**PROBLEM REQUIREMENTS:** Gather every line from the entries below that includes "Task".

**RECORDS SHOWN:**
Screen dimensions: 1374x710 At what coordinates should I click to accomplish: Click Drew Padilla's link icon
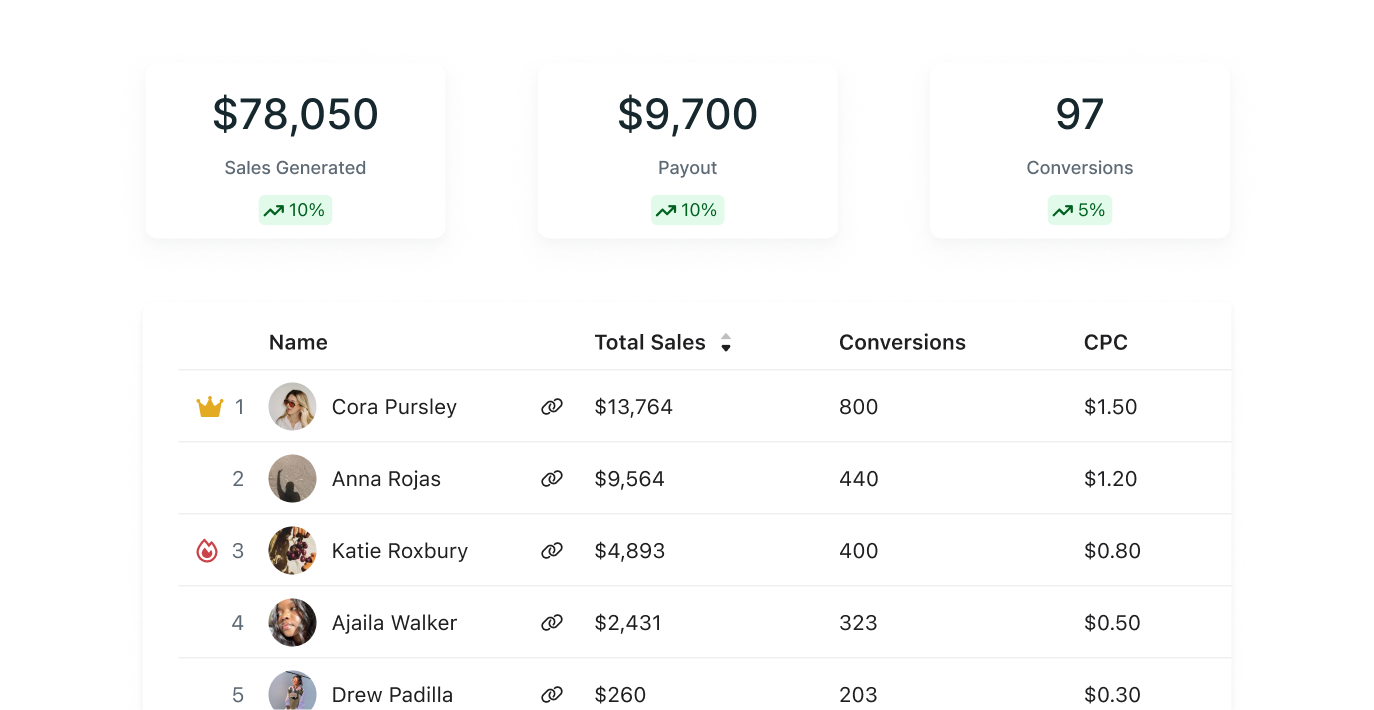pos(552,694)
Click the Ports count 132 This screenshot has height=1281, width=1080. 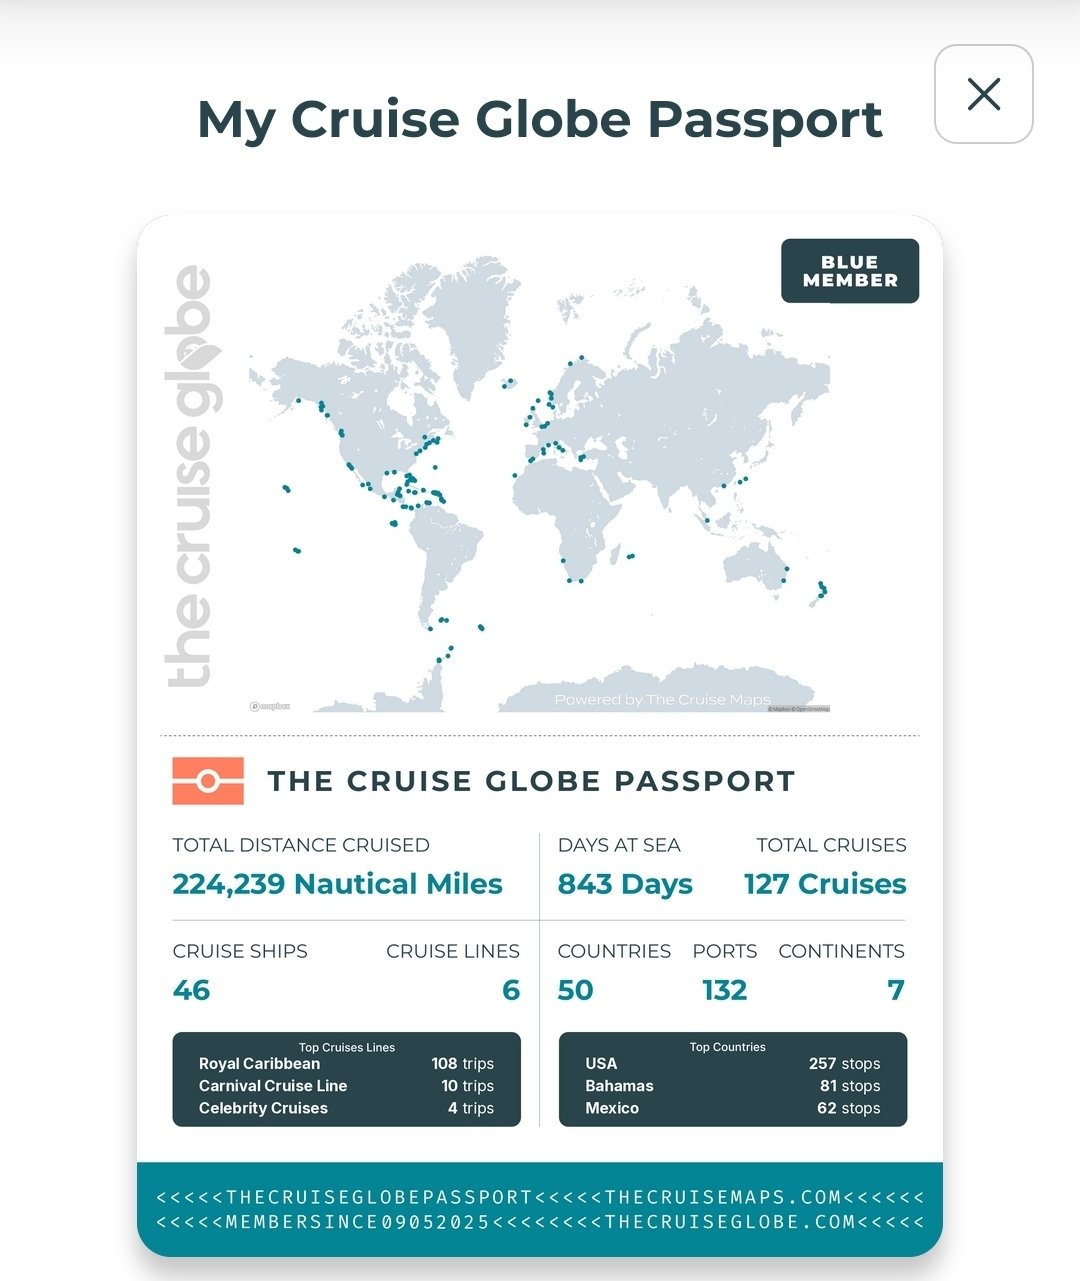(724, 990)
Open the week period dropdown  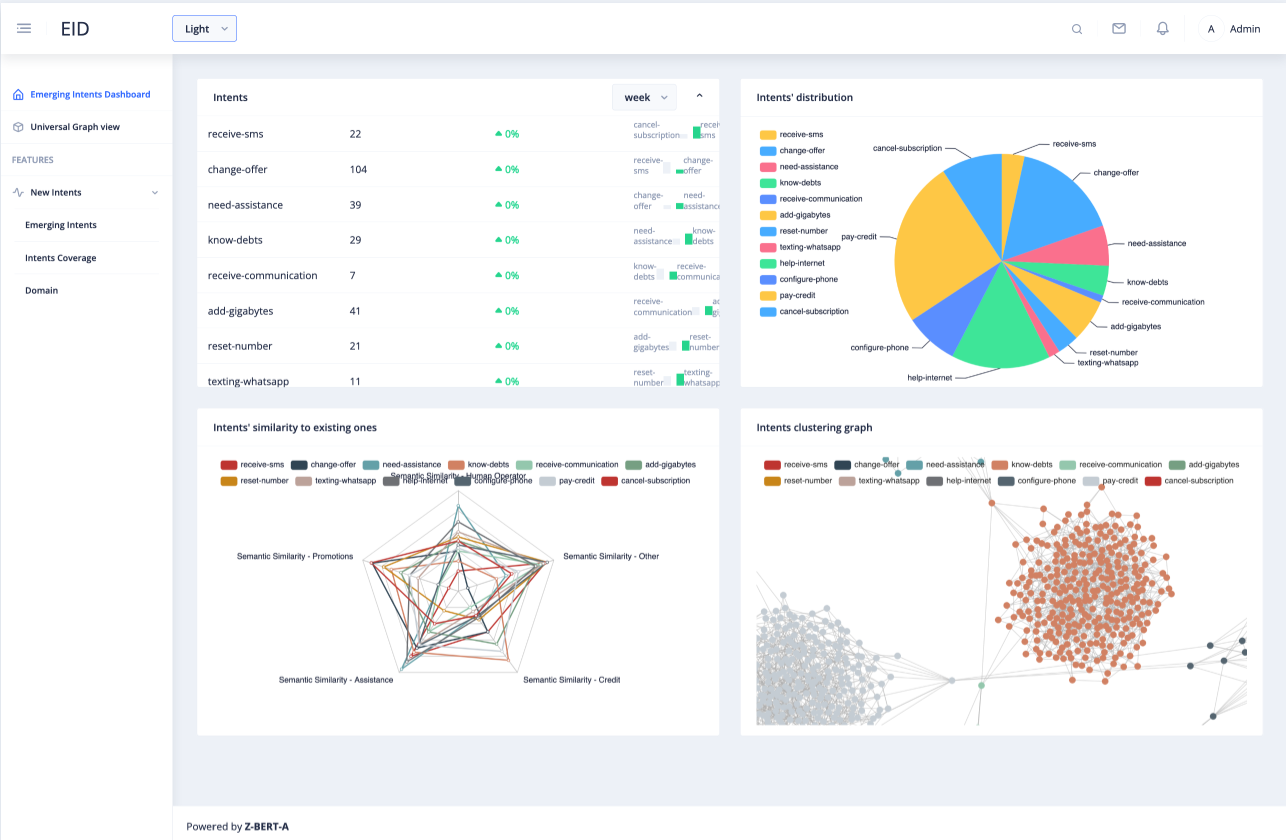(x=644, y=97)
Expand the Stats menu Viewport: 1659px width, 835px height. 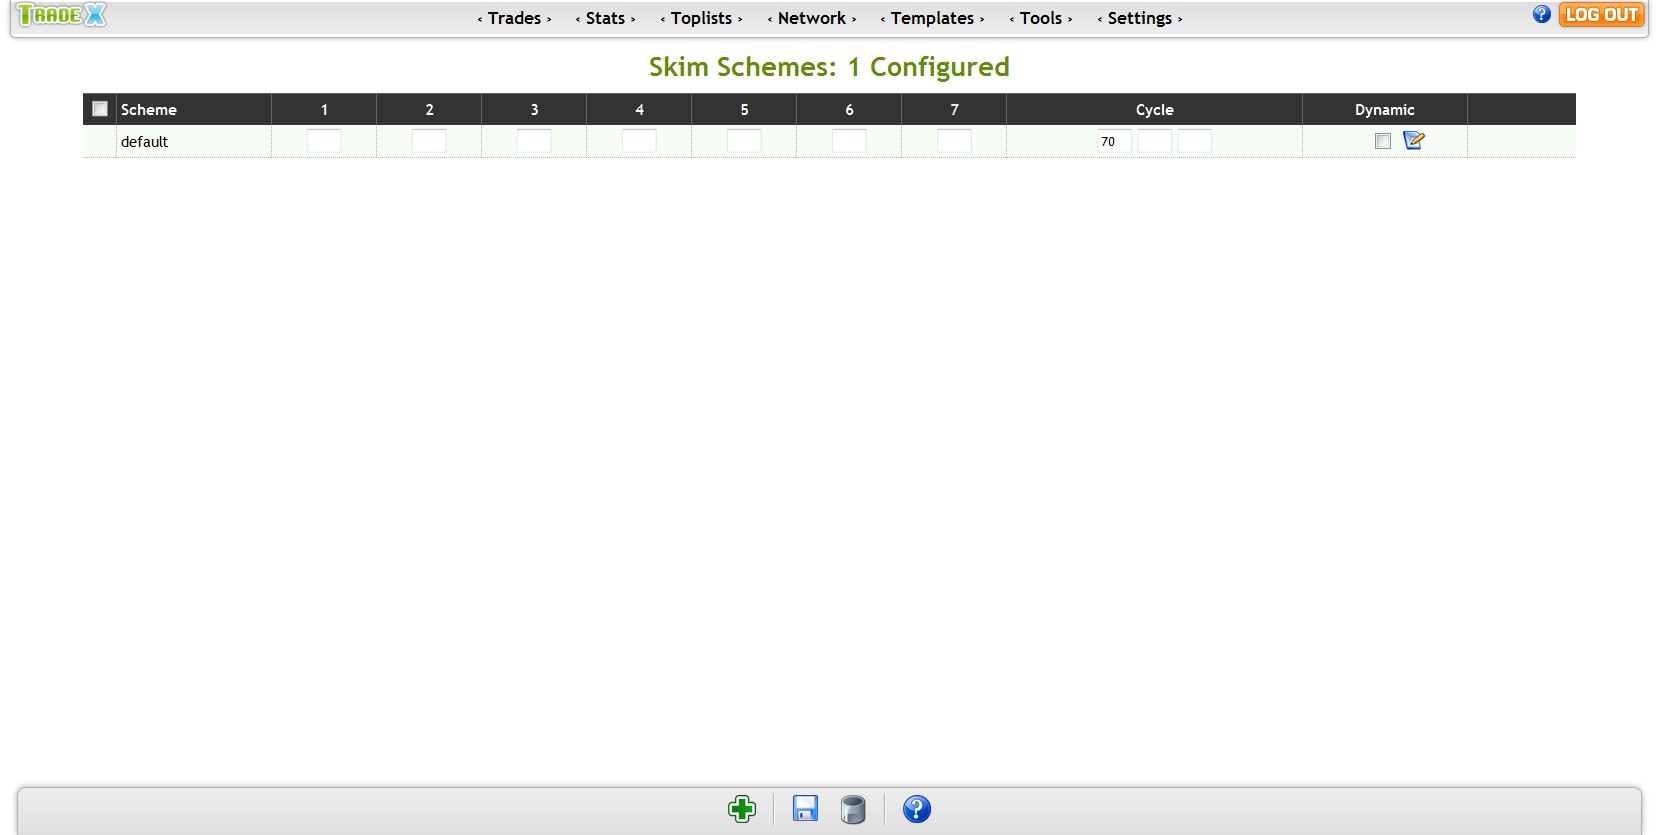point(605,18)
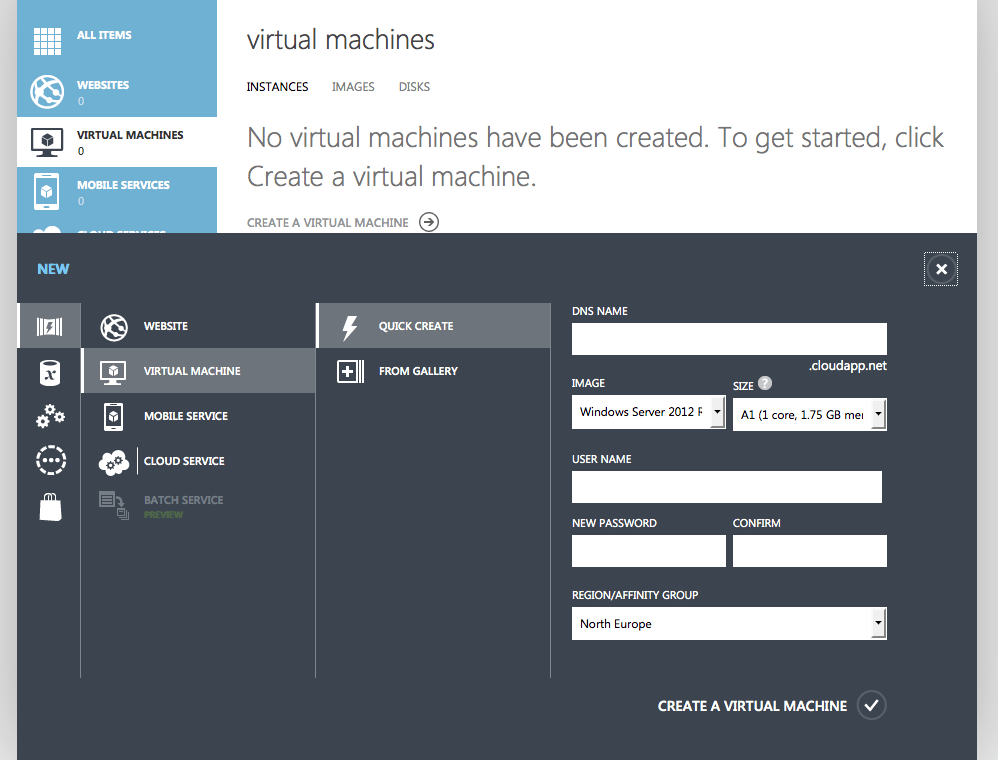Select the Quick Create lightning icon

(x=349, y=325)
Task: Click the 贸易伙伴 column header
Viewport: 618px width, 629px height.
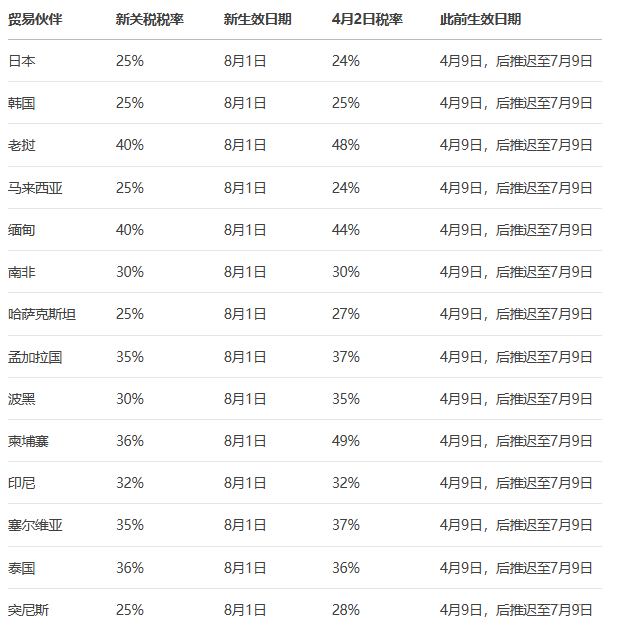Action: point(35,19)
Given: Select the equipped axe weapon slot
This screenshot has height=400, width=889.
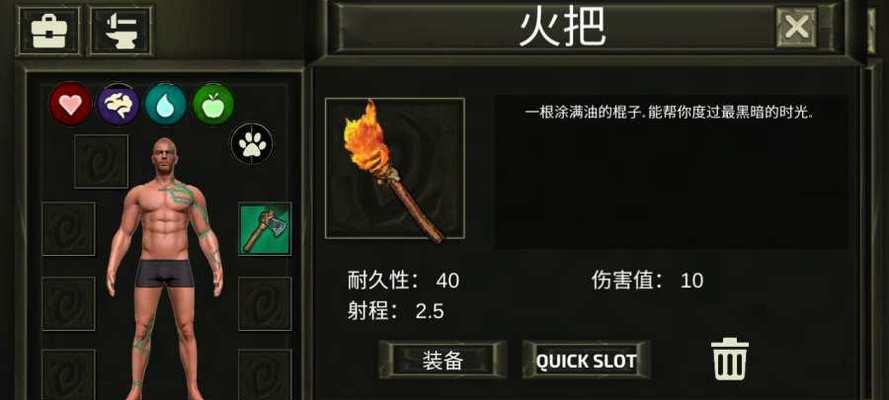Looking at the screenshot, I should coord(265,229).
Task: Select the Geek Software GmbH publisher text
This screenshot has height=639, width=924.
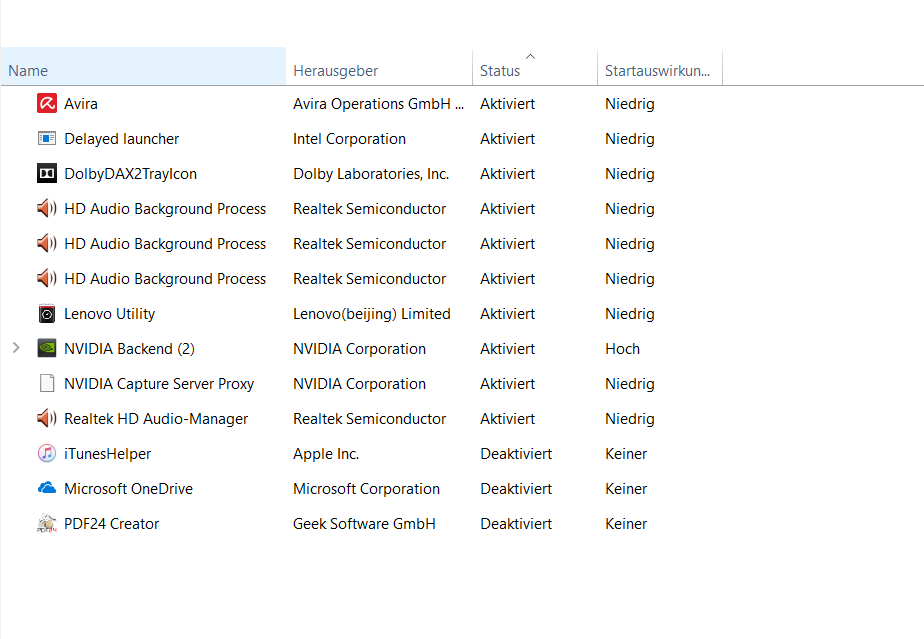Action: click(x=364, y=523)
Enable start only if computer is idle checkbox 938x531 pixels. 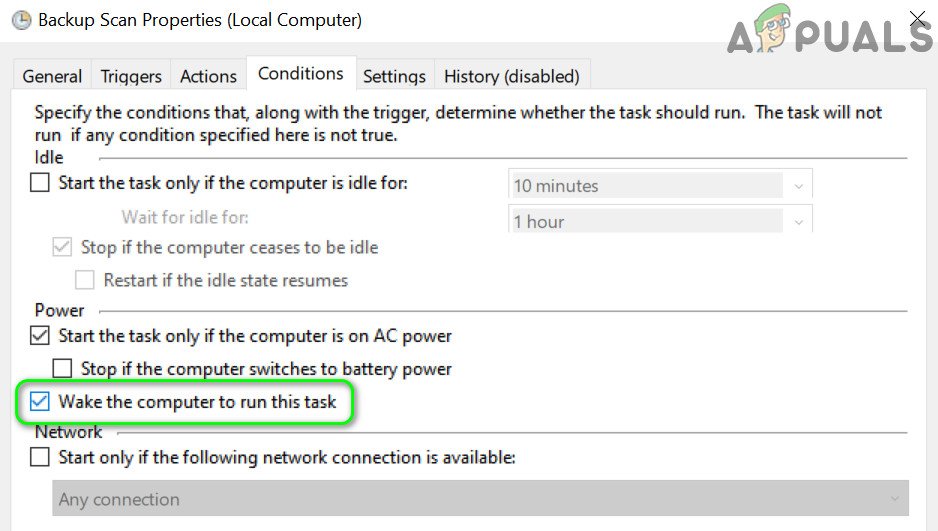pos(40,183)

**ANSWER BOX:**
Task: Click the 贸易伙伴 column header
Task: Select the Geek Software GmbH publisher text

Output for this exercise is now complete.